[[ DATA RECORDS open ]]

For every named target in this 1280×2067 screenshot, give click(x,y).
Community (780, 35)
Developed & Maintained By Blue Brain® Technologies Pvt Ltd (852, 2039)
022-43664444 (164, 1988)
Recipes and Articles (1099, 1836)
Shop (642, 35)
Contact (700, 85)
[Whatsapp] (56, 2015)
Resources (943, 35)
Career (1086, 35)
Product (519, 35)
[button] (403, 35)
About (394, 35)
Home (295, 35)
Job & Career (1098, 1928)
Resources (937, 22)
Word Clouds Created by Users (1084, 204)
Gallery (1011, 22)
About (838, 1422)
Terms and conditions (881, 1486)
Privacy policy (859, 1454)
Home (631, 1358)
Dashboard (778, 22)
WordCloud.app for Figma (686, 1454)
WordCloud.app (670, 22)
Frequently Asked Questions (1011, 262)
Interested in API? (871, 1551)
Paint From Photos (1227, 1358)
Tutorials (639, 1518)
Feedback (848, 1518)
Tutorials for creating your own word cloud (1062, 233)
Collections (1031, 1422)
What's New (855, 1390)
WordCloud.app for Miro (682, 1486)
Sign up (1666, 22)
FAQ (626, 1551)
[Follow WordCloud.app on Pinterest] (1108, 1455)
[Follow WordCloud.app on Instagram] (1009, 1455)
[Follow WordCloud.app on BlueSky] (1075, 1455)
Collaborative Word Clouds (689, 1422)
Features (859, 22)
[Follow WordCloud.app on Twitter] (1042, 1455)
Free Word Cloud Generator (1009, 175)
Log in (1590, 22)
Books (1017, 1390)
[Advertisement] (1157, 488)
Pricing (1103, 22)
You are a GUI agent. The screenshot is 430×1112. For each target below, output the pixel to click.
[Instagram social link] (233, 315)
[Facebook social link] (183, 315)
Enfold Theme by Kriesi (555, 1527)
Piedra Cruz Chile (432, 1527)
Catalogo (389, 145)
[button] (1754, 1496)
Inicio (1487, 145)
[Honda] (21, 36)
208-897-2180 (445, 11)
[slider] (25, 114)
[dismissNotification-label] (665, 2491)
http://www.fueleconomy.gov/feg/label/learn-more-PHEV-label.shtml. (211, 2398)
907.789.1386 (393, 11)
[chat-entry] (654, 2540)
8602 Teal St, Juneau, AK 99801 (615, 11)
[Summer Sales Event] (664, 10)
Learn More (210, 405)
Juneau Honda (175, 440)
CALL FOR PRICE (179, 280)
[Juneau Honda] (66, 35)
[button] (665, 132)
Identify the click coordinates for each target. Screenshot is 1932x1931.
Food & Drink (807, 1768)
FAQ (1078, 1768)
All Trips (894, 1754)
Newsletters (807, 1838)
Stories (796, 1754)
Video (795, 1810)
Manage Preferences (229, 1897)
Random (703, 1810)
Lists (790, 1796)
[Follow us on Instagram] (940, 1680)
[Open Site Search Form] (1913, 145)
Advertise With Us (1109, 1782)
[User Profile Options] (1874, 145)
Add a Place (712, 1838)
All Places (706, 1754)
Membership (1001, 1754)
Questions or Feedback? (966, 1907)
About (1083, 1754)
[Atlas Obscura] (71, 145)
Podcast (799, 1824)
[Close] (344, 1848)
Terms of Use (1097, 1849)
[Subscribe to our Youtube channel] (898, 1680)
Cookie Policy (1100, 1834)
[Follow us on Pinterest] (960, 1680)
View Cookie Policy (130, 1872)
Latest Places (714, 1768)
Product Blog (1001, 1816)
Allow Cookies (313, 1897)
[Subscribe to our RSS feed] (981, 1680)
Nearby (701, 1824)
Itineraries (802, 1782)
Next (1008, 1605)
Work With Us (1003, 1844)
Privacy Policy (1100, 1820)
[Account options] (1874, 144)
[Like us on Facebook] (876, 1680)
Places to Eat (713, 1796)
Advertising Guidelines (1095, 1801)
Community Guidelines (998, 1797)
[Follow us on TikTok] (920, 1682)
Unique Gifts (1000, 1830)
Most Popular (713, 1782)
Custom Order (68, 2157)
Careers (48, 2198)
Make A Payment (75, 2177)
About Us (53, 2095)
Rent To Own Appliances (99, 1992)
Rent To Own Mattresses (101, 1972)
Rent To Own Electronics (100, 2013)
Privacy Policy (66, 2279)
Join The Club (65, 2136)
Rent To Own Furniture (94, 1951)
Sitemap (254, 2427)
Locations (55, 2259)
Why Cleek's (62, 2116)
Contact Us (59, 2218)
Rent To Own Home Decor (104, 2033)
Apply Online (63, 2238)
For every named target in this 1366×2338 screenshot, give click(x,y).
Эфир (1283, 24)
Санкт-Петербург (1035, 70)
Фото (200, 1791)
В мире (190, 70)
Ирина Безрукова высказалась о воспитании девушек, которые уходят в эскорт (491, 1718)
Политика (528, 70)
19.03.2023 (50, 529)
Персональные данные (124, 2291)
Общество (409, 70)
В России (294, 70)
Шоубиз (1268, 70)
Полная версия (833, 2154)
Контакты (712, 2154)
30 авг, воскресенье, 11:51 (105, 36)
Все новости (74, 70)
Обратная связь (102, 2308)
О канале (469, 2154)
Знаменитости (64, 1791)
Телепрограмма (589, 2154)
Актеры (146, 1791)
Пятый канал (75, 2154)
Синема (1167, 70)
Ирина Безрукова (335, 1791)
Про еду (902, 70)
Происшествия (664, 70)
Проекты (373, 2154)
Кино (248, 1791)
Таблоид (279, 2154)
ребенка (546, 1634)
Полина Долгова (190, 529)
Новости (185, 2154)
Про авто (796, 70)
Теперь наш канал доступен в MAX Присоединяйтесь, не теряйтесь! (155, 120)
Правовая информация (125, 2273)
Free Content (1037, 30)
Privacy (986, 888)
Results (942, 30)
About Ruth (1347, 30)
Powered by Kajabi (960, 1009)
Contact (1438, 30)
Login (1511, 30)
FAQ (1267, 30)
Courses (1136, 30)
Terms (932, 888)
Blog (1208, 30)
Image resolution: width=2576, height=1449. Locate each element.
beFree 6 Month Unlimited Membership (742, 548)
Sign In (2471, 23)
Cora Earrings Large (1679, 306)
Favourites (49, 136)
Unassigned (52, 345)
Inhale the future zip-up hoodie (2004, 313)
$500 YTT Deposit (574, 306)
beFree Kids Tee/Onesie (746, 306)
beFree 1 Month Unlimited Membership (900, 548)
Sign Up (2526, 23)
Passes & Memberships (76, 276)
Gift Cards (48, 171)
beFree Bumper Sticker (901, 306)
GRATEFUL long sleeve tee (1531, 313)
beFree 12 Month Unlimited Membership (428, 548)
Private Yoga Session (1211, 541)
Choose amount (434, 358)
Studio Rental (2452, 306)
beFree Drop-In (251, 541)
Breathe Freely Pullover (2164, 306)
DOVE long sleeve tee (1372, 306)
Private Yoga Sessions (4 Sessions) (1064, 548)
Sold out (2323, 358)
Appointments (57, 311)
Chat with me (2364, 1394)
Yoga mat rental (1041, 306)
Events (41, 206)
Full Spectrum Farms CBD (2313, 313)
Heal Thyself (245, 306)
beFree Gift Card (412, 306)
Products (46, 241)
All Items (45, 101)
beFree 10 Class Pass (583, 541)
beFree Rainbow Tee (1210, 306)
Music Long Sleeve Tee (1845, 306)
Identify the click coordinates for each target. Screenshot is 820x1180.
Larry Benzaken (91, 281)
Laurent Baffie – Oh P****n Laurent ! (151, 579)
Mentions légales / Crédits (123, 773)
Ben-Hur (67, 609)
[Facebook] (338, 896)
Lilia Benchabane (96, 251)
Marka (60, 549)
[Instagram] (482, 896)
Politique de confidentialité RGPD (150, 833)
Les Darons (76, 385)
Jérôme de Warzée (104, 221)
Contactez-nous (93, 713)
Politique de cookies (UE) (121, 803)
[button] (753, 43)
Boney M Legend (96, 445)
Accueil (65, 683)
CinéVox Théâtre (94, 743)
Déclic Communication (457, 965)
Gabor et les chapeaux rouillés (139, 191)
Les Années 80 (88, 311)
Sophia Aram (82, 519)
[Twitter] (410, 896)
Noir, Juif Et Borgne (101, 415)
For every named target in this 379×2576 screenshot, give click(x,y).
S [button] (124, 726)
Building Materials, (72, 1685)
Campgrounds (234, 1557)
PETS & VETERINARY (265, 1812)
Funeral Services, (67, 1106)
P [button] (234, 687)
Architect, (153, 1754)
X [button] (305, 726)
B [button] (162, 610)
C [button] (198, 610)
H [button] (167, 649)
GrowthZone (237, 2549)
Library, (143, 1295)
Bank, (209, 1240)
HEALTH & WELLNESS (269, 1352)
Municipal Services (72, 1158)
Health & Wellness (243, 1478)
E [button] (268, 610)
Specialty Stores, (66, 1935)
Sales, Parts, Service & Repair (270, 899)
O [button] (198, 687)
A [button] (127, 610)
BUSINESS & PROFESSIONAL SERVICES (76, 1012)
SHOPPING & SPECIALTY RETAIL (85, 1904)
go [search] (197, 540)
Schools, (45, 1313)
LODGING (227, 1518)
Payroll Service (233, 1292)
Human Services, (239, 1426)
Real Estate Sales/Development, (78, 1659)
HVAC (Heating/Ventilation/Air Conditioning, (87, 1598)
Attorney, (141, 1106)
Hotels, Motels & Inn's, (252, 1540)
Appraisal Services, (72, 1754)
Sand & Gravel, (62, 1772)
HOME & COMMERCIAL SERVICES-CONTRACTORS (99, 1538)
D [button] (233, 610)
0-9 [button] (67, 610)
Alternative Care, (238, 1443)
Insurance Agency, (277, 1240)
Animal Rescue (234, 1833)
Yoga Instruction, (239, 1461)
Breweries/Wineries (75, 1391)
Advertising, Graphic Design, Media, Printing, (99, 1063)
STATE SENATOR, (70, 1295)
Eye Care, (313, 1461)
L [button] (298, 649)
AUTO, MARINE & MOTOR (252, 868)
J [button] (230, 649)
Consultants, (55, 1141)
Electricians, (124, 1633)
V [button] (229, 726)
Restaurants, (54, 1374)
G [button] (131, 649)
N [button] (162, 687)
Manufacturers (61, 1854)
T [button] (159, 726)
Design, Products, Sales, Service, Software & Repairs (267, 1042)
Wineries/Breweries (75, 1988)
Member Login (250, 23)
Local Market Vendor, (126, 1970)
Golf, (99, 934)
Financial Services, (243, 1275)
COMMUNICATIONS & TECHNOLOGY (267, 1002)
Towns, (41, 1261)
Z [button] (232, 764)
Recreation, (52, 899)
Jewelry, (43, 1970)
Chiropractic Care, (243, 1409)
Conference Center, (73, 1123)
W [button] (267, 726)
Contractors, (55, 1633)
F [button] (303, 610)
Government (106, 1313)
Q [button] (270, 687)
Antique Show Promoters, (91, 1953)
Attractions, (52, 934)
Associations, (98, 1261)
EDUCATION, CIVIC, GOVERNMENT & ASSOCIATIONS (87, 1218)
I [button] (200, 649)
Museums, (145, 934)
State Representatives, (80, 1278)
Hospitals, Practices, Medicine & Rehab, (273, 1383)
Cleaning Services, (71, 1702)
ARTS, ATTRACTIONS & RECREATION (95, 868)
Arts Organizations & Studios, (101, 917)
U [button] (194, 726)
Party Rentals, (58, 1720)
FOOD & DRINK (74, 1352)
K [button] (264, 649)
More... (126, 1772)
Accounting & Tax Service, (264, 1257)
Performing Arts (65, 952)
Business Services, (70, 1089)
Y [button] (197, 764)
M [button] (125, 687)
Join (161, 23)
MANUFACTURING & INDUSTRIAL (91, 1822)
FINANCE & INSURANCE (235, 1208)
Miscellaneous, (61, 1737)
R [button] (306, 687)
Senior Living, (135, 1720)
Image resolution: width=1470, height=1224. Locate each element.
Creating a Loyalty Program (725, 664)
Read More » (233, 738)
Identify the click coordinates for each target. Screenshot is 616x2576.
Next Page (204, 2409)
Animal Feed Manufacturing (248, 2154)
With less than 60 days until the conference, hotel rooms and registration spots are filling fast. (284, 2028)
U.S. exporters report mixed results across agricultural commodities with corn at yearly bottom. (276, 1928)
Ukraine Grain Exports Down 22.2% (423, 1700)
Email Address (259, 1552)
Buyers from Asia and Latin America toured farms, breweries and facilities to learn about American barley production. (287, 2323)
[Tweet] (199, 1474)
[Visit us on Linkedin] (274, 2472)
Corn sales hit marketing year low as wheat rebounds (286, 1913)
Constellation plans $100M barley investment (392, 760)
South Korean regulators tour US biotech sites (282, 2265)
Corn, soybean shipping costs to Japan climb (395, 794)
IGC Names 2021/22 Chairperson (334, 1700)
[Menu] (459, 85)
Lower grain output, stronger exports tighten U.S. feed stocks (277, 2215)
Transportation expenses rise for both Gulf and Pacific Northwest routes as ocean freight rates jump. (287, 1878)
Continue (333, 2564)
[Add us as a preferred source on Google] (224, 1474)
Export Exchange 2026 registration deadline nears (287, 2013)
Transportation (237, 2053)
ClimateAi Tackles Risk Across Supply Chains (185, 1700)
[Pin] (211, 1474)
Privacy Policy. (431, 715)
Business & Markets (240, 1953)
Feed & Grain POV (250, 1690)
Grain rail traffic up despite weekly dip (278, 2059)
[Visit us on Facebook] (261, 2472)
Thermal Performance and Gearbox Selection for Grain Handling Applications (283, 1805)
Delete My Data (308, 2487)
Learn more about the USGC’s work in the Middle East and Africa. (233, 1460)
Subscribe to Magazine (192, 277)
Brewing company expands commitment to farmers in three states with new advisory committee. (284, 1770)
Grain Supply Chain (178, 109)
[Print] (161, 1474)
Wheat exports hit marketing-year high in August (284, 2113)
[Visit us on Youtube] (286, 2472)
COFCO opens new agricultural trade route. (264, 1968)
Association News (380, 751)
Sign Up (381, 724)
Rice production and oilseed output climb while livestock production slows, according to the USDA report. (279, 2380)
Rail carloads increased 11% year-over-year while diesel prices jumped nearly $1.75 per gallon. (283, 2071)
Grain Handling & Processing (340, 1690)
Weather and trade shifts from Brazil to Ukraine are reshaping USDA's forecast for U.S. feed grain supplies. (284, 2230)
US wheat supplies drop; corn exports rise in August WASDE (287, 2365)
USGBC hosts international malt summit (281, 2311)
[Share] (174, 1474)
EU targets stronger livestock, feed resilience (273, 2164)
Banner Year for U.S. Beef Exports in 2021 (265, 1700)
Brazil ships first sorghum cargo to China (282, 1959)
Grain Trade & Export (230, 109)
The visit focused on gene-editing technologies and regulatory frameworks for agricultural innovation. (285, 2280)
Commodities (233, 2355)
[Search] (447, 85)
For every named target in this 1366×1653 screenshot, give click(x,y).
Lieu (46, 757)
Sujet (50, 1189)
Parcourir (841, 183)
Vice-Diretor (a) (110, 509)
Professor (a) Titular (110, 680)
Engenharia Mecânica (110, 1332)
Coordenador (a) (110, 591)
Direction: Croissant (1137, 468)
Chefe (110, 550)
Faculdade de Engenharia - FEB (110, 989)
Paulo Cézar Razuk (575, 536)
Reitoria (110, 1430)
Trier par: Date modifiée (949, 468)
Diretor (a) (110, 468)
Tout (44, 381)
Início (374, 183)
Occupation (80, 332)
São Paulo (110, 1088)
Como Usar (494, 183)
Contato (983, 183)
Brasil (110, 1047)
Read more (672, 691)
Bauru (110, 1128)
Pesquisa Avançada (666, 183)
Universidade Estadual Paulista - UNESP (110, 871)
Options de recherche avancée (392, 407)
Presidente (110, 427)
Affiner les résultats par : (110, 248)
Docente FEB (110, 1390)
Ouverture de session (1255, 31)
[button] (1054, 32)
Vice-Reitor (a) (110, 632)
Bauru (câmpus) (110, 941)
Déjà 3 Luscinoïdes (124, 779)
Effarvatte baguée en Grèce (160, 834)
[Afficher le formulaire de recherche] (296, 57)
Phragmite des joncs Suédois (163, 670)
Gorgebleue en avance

[[ DATA RECORDS closed ]]

## PROBLEM STATEMENT
Restate word for word only the lines running from the beginning of the data to the line holding "Resources (937, 22)", both included.

## WRITTEN REPLY
For every named target in this 1280×2067 screenshot, give click(x,y).
Community (780, 35)
Developed & Maintained By Blue Brain® Technologies Pvt Ltd (852, 2039)
022-43664444 (164, 1988)
Recipes and Articles (1099, 1836)
Shop (642, 35)
Contact (700, 85)
[Whatsapp] (56, 2015)
Resources (943, 35)
Career (1086, 35)
Product (519, 35)
[button] (403, 35)
About (394, 35)
Home (295, 35)
Job & Career (1098, 1928)
Resources (937, 22)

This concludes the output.